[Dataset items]
____
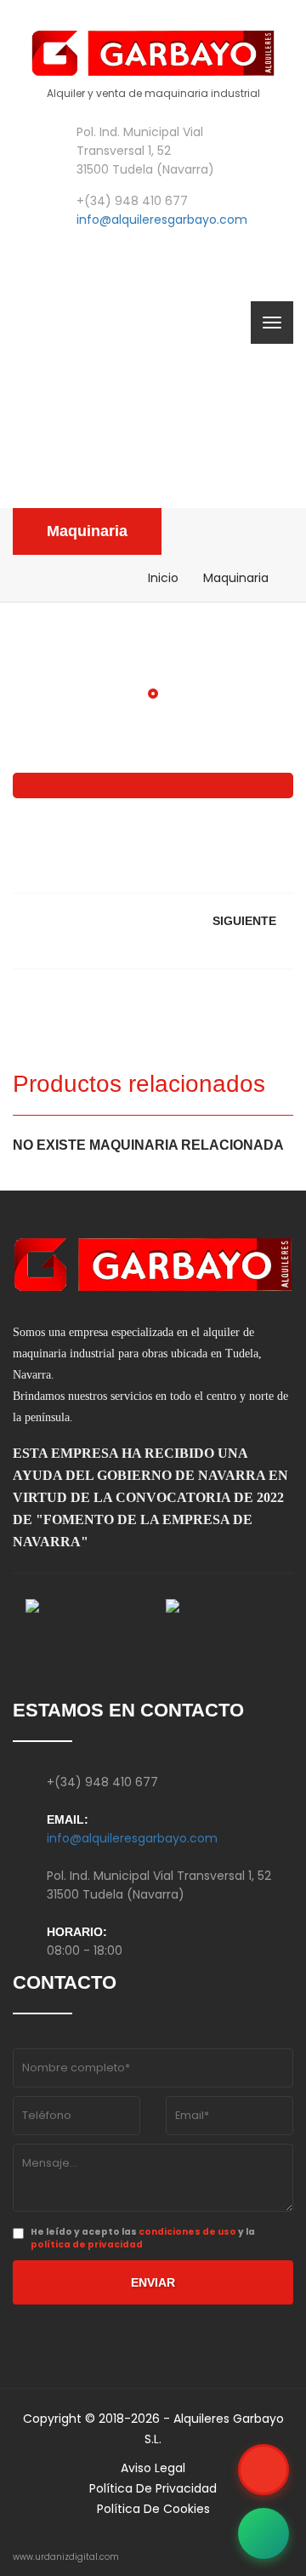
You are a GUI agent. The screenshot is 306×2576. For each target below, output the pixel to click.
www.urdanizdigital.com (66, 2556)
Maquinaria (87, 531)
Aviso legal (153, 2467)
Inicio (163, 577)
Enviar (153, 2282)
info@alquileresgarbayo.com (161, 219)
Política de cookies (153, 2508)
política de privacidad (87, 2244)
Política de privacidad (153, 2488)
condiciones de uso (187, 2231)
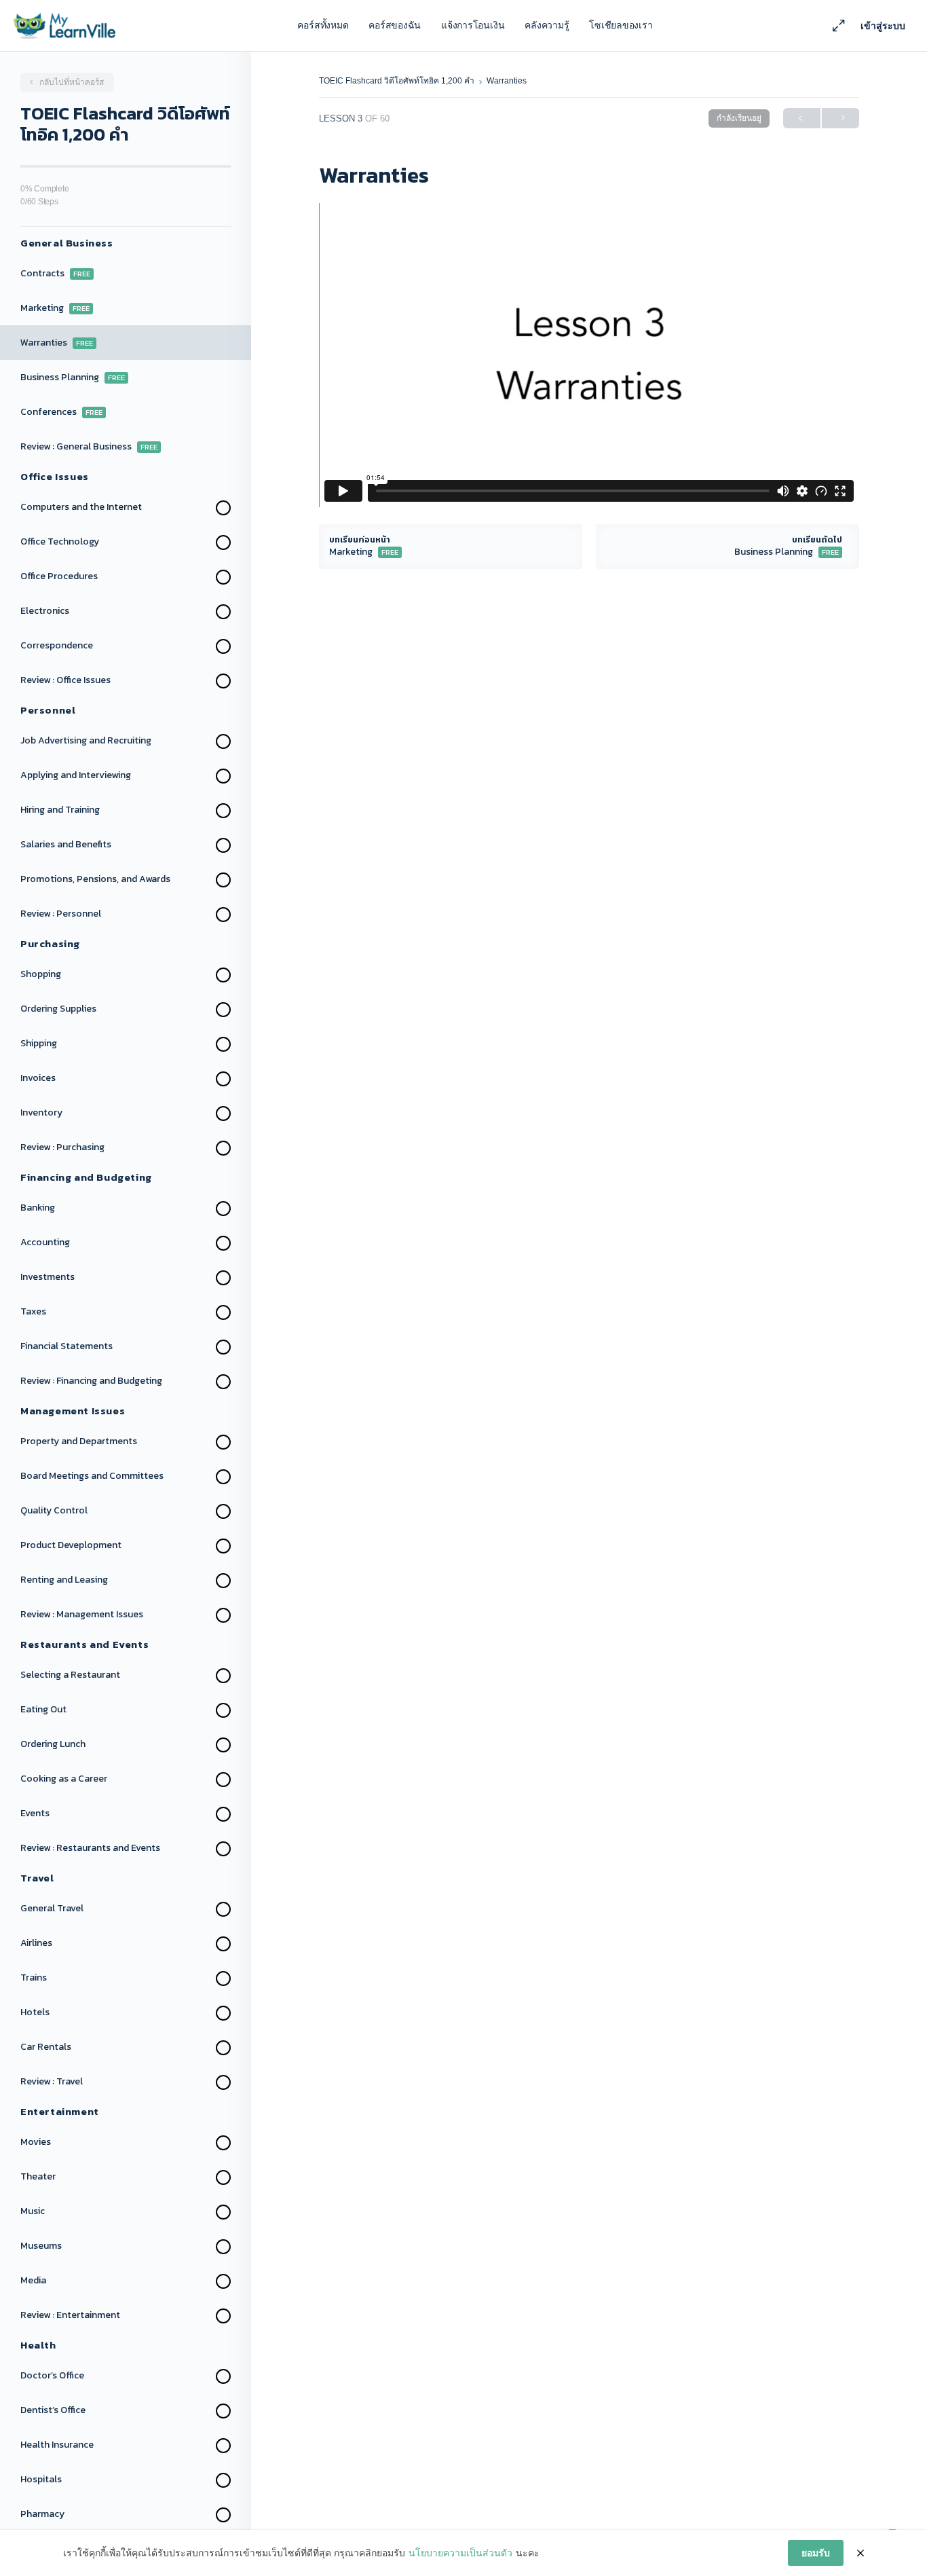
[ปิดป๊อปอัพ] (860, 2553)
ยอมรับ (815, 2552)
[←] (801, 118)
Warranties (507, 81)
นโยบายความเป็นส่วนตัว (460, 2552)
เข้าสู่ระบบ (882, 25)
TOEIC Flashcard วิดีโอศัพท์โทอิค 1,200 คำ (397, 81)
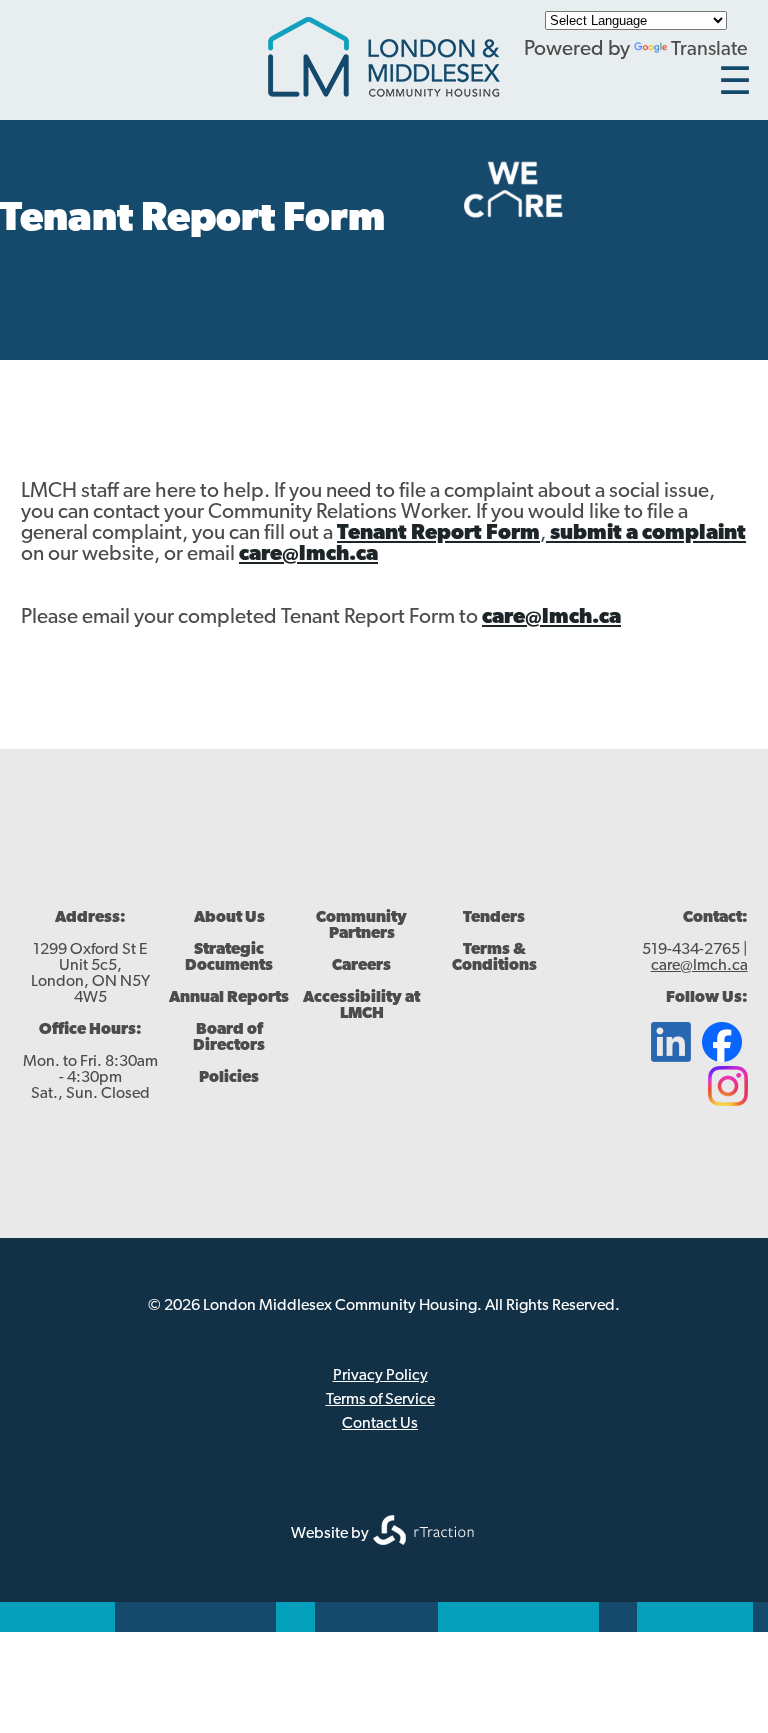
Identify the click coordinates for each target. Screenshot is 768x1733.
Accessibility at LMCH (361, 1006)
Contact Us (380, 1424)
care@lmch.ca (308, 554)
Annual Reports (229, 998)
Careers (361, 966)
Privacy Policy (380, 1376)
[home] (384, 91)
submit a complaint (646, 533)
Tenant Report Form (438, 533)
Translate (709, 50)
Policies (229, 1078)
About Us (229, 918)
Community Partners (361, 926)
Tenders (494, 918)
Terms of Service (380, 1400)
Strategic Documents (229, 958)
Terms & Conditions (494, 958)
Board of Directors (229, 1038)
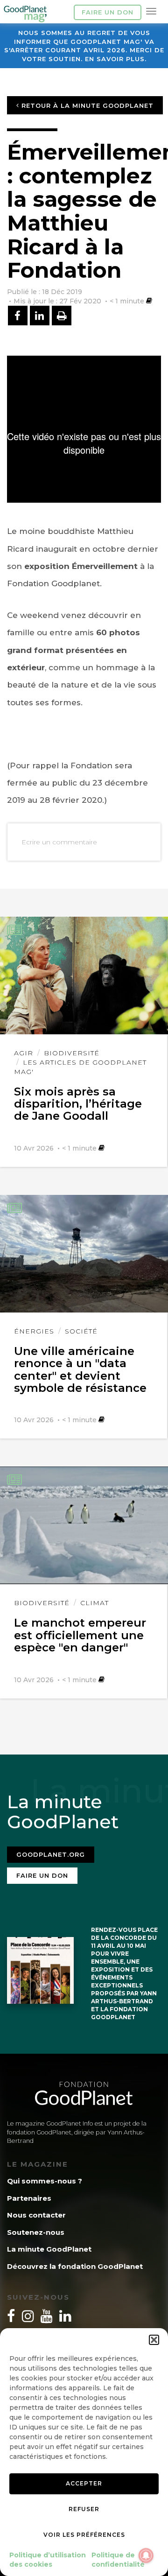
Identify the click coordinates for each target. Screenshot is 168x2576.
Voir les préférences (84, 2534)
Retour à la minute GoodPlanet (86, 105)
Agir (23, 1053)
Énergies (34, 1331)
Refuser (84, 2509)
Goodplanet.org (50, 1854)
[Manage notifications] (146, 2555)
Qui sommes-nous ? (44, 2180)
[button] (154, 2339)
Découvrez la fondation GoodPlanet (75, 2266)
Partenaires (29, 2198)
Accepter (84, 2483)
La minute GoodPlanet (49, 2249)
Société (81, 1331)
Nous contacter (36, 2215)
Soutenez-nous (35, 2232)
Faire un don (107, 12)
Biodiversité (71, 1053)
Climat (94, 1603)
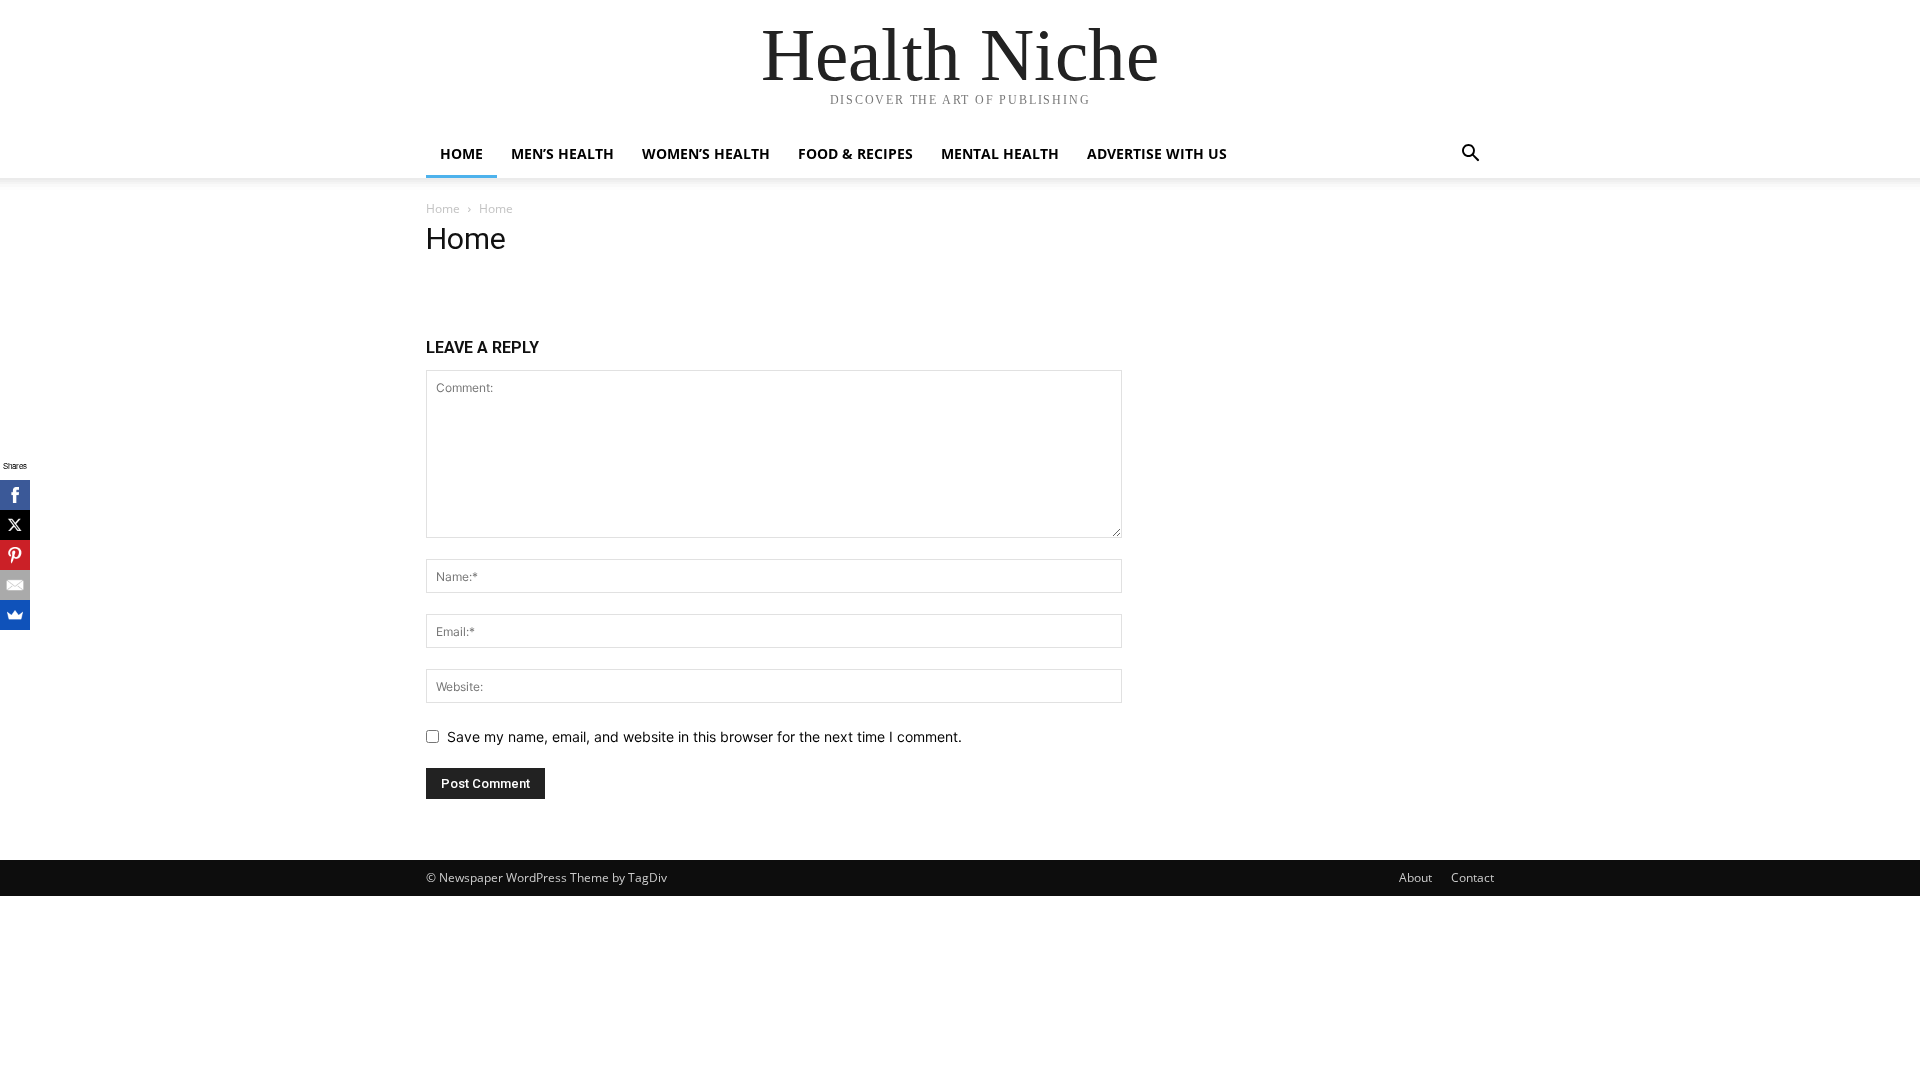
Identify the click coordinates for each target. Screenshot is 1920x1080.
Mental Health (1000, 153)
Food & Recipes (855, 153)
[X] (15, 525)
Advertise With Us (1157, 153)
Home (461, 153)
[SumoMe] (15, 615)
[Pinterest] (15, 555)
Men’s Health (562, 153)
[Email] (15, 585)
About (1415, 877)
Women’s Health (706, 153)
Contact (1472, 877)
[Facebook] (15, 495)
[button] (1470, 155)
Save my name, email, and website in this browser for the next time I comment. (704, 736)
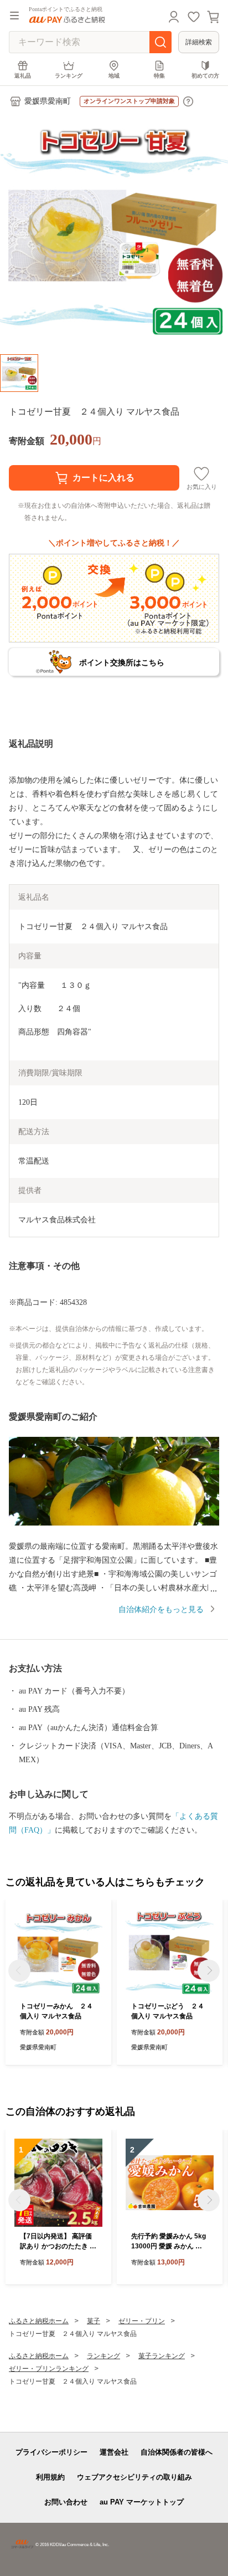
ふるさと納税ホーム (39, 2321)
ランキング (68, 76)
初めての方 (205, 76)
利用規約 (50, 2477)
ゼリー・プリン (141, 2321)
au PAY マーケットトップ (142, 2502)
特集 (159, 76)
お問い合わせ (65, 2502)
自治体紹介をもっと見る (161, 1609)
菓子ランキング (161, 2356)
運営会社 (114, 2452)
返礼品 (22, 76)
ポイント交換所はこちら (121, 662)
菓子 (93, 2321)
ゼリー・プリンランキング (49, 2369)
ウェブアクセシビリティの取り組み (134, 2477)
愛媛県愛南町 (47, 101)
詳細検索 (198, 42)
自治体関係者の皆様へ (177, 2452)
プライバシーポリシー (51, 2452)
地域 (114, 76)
____
## WHAT THIS TASK INVOLVES
Without the pictures, print the records in full, exactly as they appear.

## RESULT OF THE EXERCISE
You are a GUI agent. The screenshot is 306×2576. For each target below, output the pixel to click.
www.urdanizdigital.com (66, 2556)
Maquinaria (87, 531)
Aviso legal (153, 2467)
Inicio (163, 577)
Enviar (153, 2282)
info@alquileresgarbayo.com (161, 219)
Política de cookies (153, 2508)
política de privacidad (87, 2244)
Política de privacidad (153, 2488)
condiciones de uso (187, 2231)
[ปิดป๊อปอัพ] (860, 2553)
ยอมรับ (815, 2552)
[←] (801, 118)
Warranties (507, 81)
นโยบายความเป็นส่วนตัว (460, 2552)
เข้าสู่ระบบ (882, 25)
TOEIC Flashcard วิดีโอศัพท์โทอิค 1,200 คำ (397, 81)
Identify the click coordinates for each target. Screenshot is 768x1733.
Accessibility at LMCH (361, 1006)
Contact Us (380, 1424)
care@lmch.ca (308, 554)
Annual Reports (229, 998)
Careers (361, 966)
Privacy Policy (380, 1376)
[home] (384, 91)
submit a complaint (646, 533)
Tenant Report Form (438, 533)
Translate (709, 50)
Policies (229, 1078)
About Us (229, 918)
Community Partners (361, 926)
Tenders (494, 918)
Terms of Service (380, 1400)
Strategic Documents (229, 958)
Terms & Conditions (494, 958)
Board of Directors (229, 1038)
Identify the click coordinates for each target. Screenshot is 168x2576.
Voir les préférences (84, 2534)
Retour à la minute GoodPlanet (86, 105)
Agir (23, 1053)
Énergies (34, 1331)
Refuser (84, 2509)
Goodplanet.org (50, 1854)
[Manage notifications] (146, 2555)
Qui sommes-nous ? (44, 2180)
[button] (154, 2339)
Découvrez la fondation GoodPlanet (75, 2266)
Partenaires (29, 2198)
Accepter (84, 2483)
La minute GoodPlanet (49, 2249)
Société (81, 1331)
Nous contacter (36, 2215)
Soutenez-nous (35, 2232)
Faire un don (107, 12)
Biodiversité (71, 1053)
Climat (94, 1603)
Identify the click coordinates for each target. Screenshot is 1920x1080.
Mental Health (1000, 153)
Food & Recipes (855, 153)
[X] (15, 525)
Advertise With Us (1157, 153)
Home (461, 153)
[SumoMe] (15, 615)
[Pinterest] (15, 555)
Men’s Health (562, 153)
[Email] (15, 585)
About (1415, 877)
Women’s Health (706, 153)
Contact (1472, 877)
[Facebook] (15, 495)
[button] (1470, 155)
Save my name, email, and website in this browser for the next time I comment. (704, 736)
ふるさと納税ホーム (39, 2321)
ランキング (68, 76)
初めての方 (205, 76)
利用規約 (50, 2477)
ゼリー・プリン (141, 2321)
au PAY マーケットトップ (142, 2502)
特集 (159, 76)
お問い合わせ (65, 2502)
自治体紹介をもっと見る (161, 1609)
菓子ランキング (161, 2356)
運営会社 (114, 2452)
返礼品 (22, 76)
ポイント交換所はこちら (121, 662)
菓子 (93, 2321)
ゼリー・プリンランキング (49, 2369)
ウェブアクセシビリティの取り組み (134, 2477)
愛媛県愛南町 (47, 101)
詳細検索 (198, 42)
自治体関係者の皆様へ (177, 2452)
プライバシーポリシー (51, 2452)
地域 (114, 76)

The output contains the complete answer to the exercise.